• GOAL OF THE EXERCISE: Your task is to return, word for word, only the lines from the line with "The image size is (1568, 721)." through the close of the data. Exclude all pictures.

• PROVIDED RECORDS:

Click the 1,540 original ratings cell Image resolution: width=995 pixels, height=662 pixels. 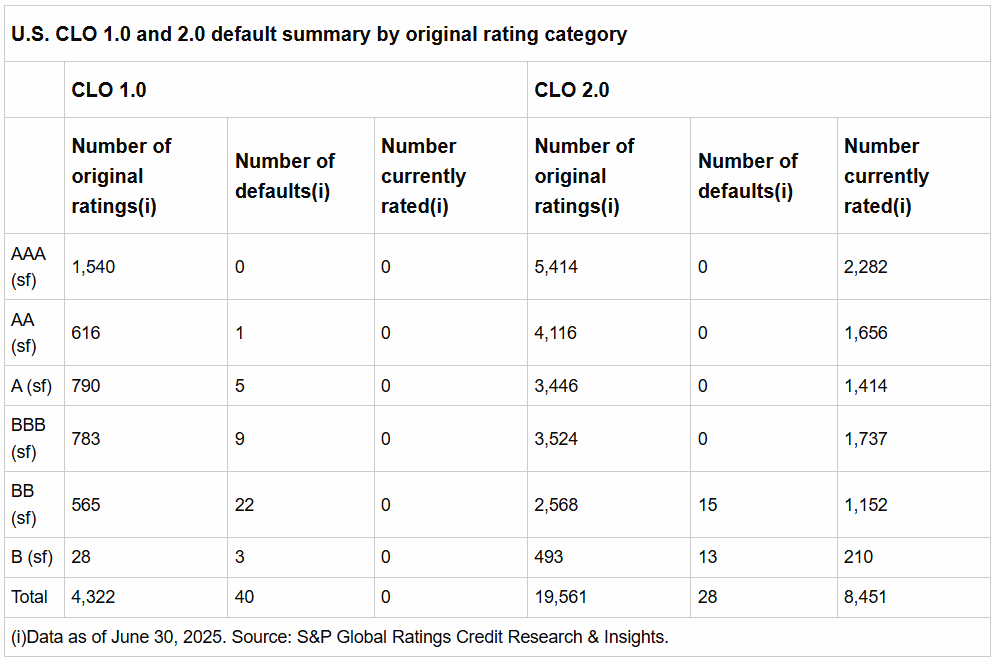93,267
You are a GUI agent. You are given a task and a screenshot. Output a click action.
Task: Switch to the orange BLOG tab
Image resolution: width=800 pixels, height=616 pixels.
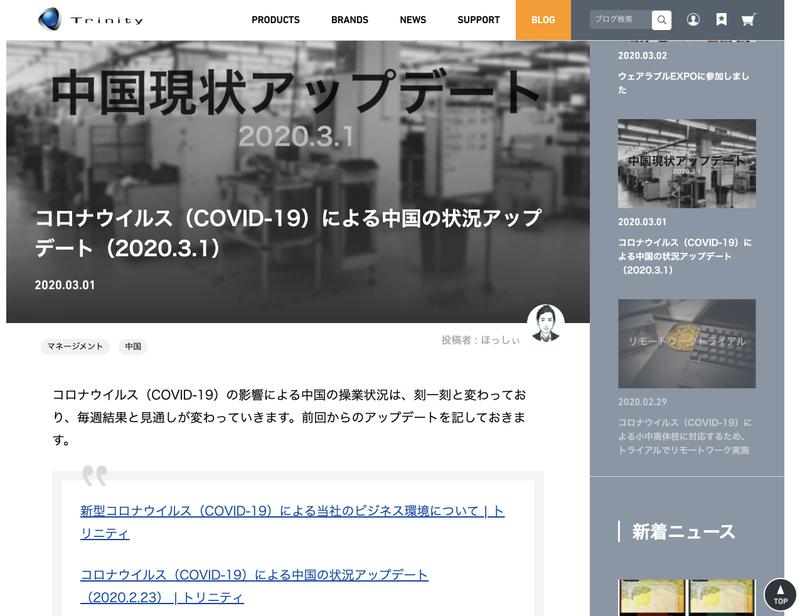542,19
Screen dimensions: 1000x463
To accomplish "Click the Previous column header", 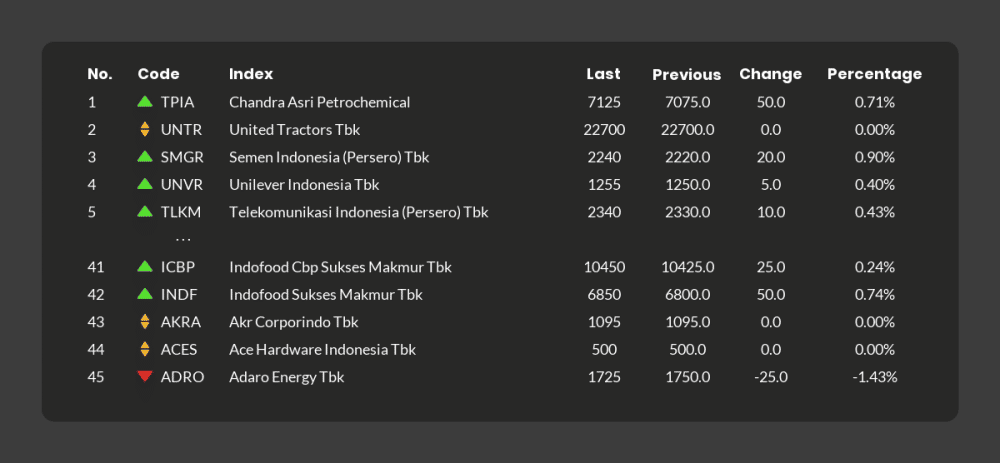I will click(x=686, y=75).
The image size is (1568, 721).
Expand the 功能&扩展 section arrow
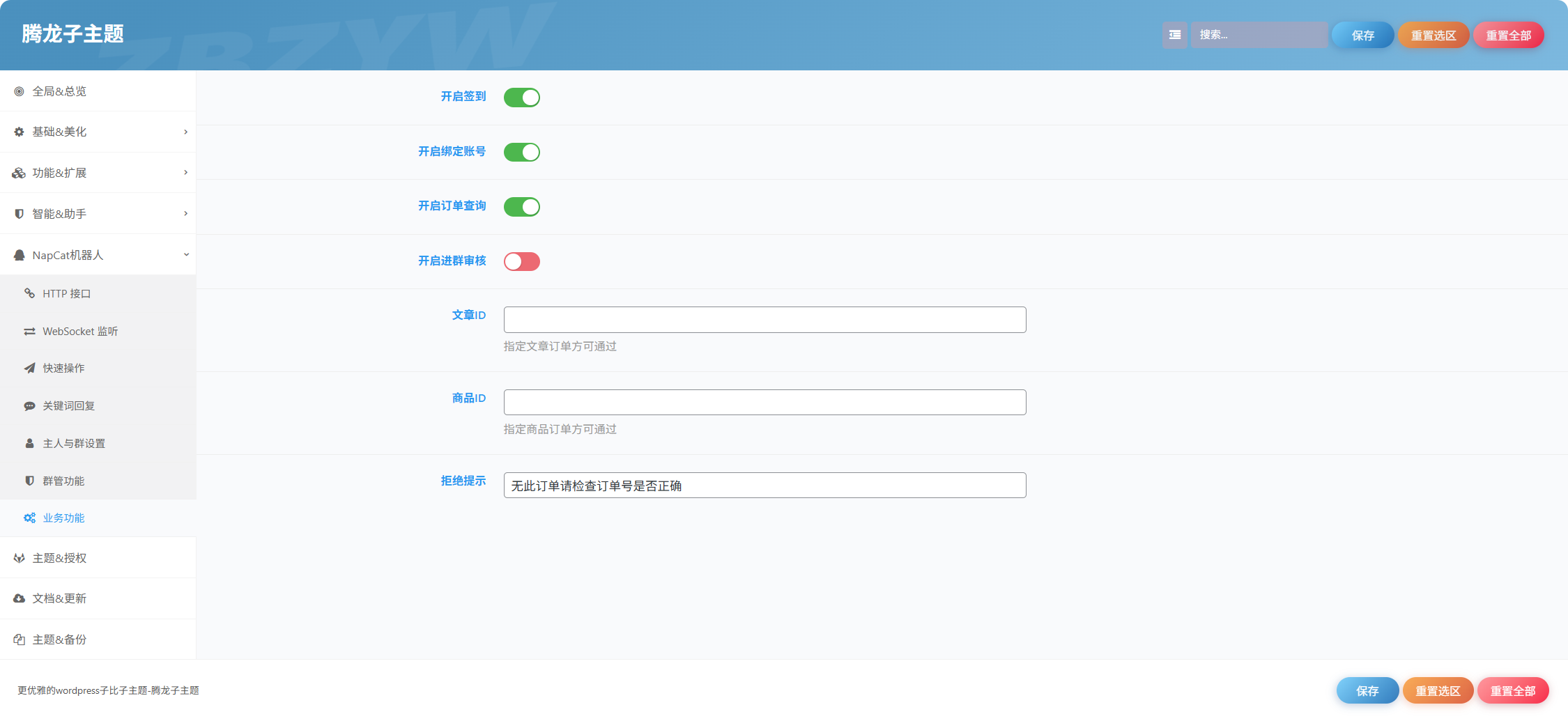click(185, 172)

• ANSWER BELOW:
The image size is (1568, 721).
Expand the 功能&扩展 section arrow
click(185, 172)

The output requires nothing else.